→ **Given entries**
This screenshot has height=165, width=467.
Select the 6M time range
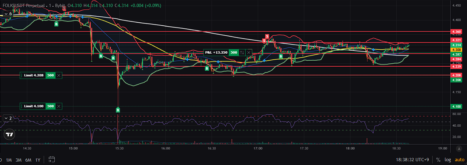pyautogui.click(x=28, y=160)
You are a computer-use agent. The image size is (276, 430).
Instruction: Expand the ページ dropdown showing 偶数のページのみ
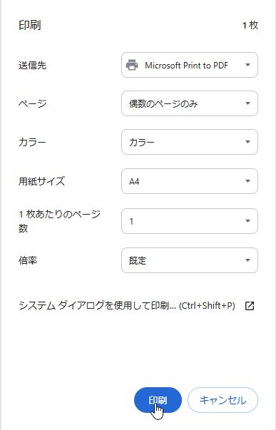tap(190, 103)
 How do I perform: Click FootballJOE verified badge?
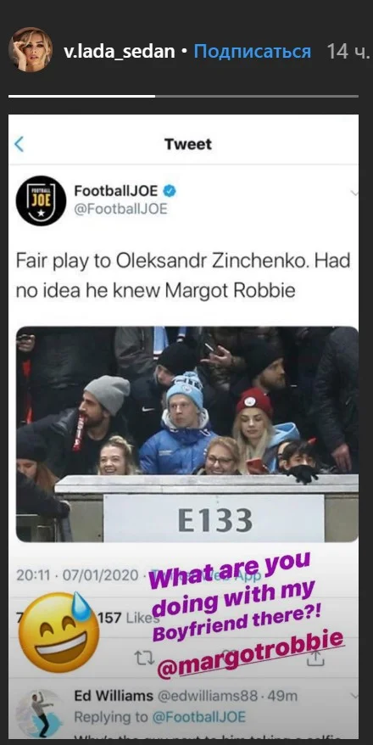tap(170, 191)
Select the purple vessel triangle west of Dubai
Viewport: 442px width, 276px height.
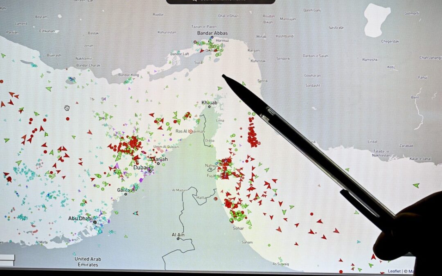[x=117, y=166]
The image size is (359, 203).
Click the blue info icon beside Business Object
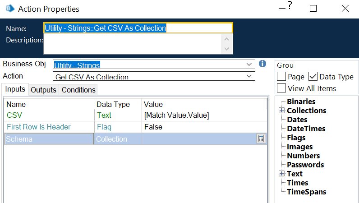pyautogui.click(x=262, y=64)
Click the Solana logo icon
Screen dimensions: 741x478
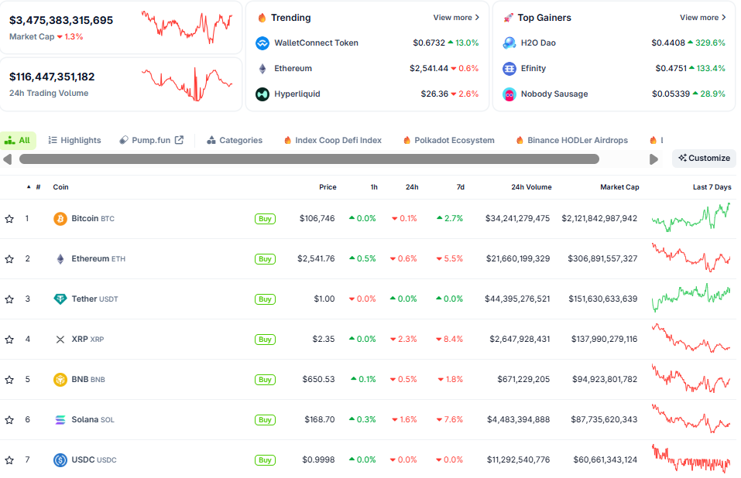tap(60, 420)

--

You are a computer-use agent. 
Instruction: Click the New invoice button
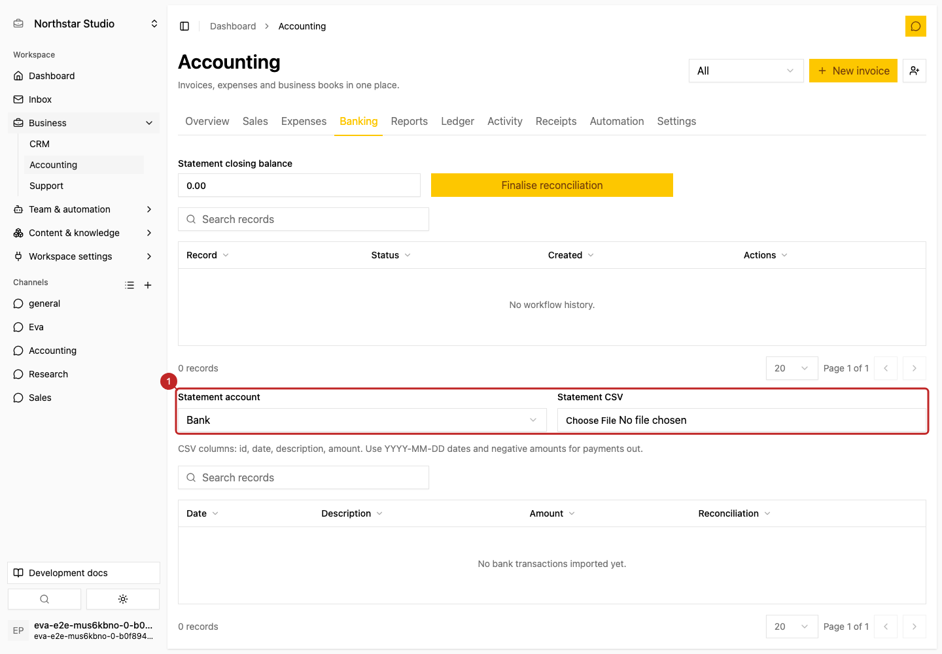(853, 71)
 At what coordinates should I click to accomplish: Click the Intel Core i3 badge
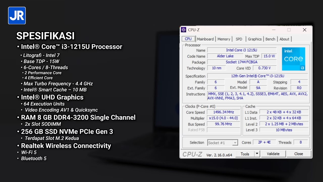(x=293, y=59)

→ **Problem to work on**
For each line of the data that has the word "size", report that line.

→ **Solution to the problem**
You are a computer-use agent. The image size is (276, 430).
The image size is (359, 203).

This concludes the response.